***** Dataset *****
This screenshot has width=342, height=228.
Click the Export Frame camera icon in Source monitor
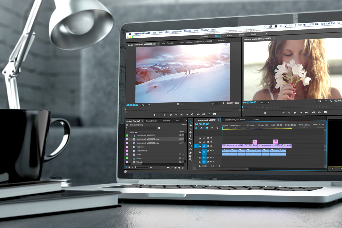(x=215, y=114)
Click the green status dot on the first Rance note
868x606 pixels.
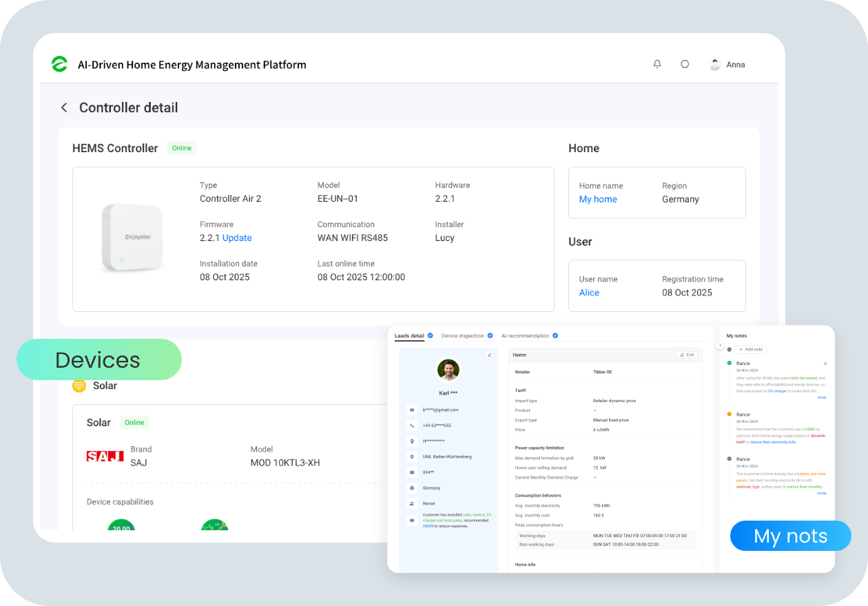click(729, 363)
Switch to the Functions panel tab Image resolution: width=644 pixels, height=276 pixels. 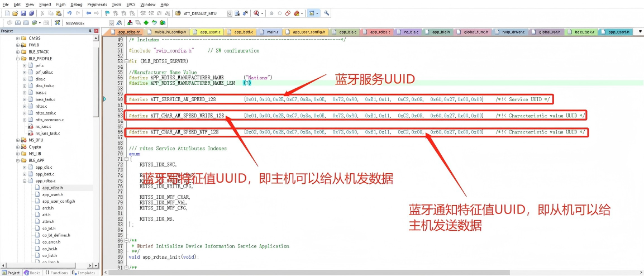(57, 273)
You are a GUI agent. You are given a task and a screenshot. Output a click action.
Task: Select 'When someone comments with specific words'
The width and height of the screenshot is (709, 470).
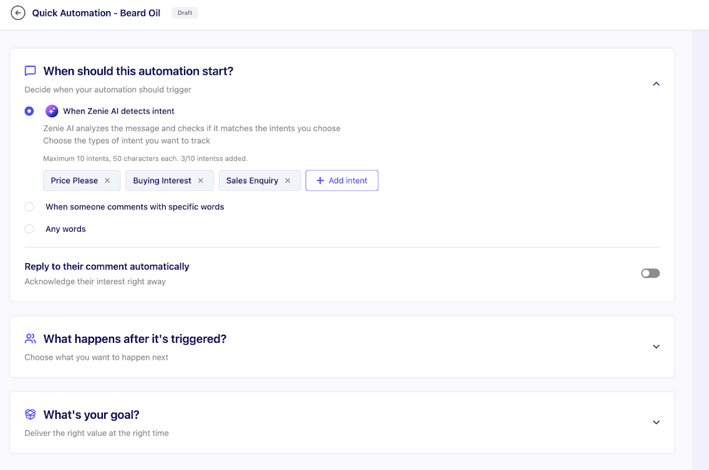pyautogui.click(x=29, y=207)
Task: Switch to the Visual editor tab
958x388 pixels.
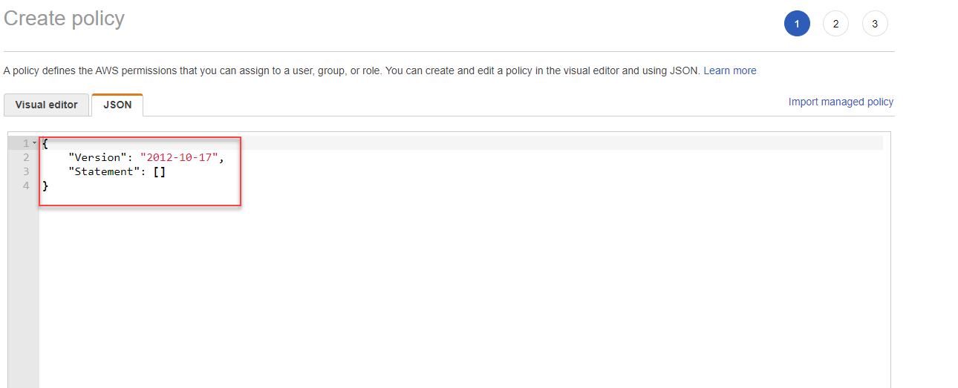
*****
Try it -> Please output the lines from the line that contains "You are a GUI" through the end of the records, both ends included, exactly and with no pictures.

Solved problem ->
You are a GUI agent. You are given a task and a screenshot. Output a click action.
Task: Select 'When someone comments with specific words'
The width and height of the screenshot is (709, 470).
pyautogui.click(x=29, y=207)
Task: Switch to the Visual editor tab
958x388 pixels.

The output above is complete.